Saturday, July 11, 2009

Shabbos Rest

I got up for breakfast at 8am, saw the Fikes off, and went back to bed. I was too stuffy to sleep but I moved my sleeping bag out to the huge porch and spent the day resting fitfully in the warm shade, reading my book and the parsha, falling asleep, sitting up to drink some tea, laying right back down. At about 3pm, I thought it was high time to get up. I took a cool shower to try to wash the sick sweat off, and felt much better, I made motzei, ate lunch, and continued to read and rest. Bill Fike taught me this awesome home-remedy for congestion that saved me today. One teaspoon of salt in 8oz of warm water, put it in a syringe, and flush it up one nostril until it comes out the other nostril. The salt pulls the fluid out of the boggy nasal membranes, and opens everything up. It made all the difference. So I pretty much was only conscious for the end of Shabbos, but I have to describe to you what it is like to watch the sun set from my porch overlooking the Andes:

The porch is a natural, earthen, red.

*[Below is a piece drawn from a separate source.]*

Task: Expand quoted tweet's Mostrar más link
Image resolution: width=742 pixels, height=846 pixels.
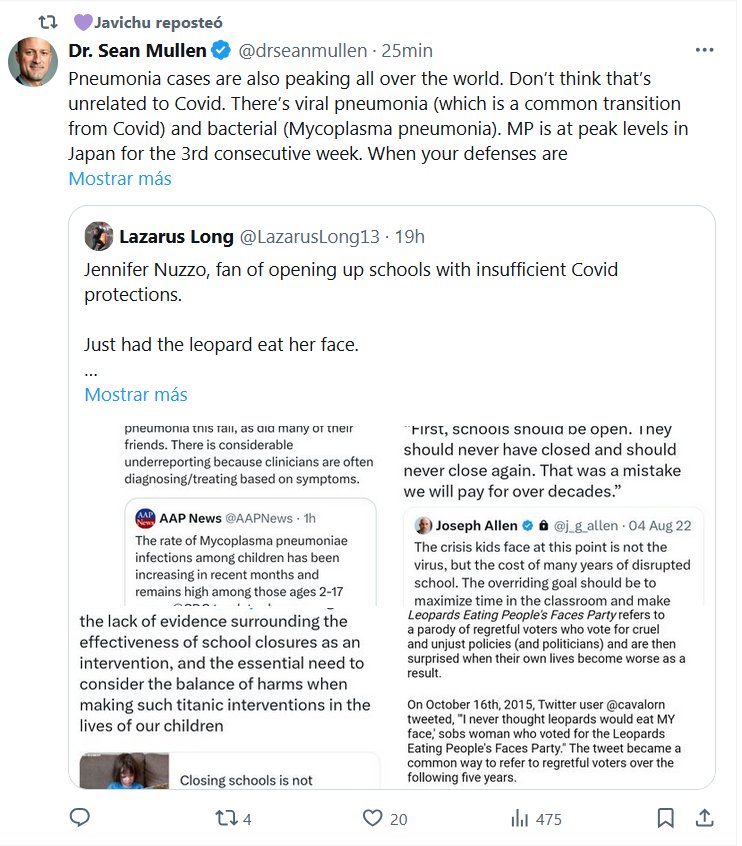Action: [x=136, y=394]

It is quite large, and retains the heat of the day, so walking on it in bare feet allows you to soak up the sun through your soles. As the late afternoon comes, there is a brief, cool breeze, the changing of the guard, and as quickly as it came, it dies down. Beyond the green haven that my porch inhabits is lots of brown and yellow fields. The end of the corn husks being toted away by wheelbarrow. A peasant, knee deep in mud, churning it with his feet into smooth material to make the bricks of the mud huts. An escaped goat wanders along the road, munching happily on the other side of his fence. The daytime sounds of children's play, cows offended by the milkers, lots and lots of dogs barking at each other. Long shadows reveal the undulations of the mountains, each wave casting darkness on the next. Then the light drops away. An evening bird sings its night song as the children are called in by their mothers. It is suddenly cool and blue. The mountains looks flat, like disney-world facades which I could push over with a nudge of my toe. Jagged dimensionless silhouettes against a duskblue sky. The world falls quiet, with only the indistinguishable sounds of a nearby brook and the breeze. Everything is so still, you can hear the footfalls of the last people walking home on the dusty road. Tall, feathery eucalyptus trees rustle and sway, as if on their own. A yellow light comes on here or there in the huts. One star. Right in the middle of the sky. The twilight is heavy, it is difficult to see through, as if mist or dust formed a screen around the porch. And then it is night. Clear, perfect night. Thick heavy but perfectly transparent blackness, punctuated only by the stars.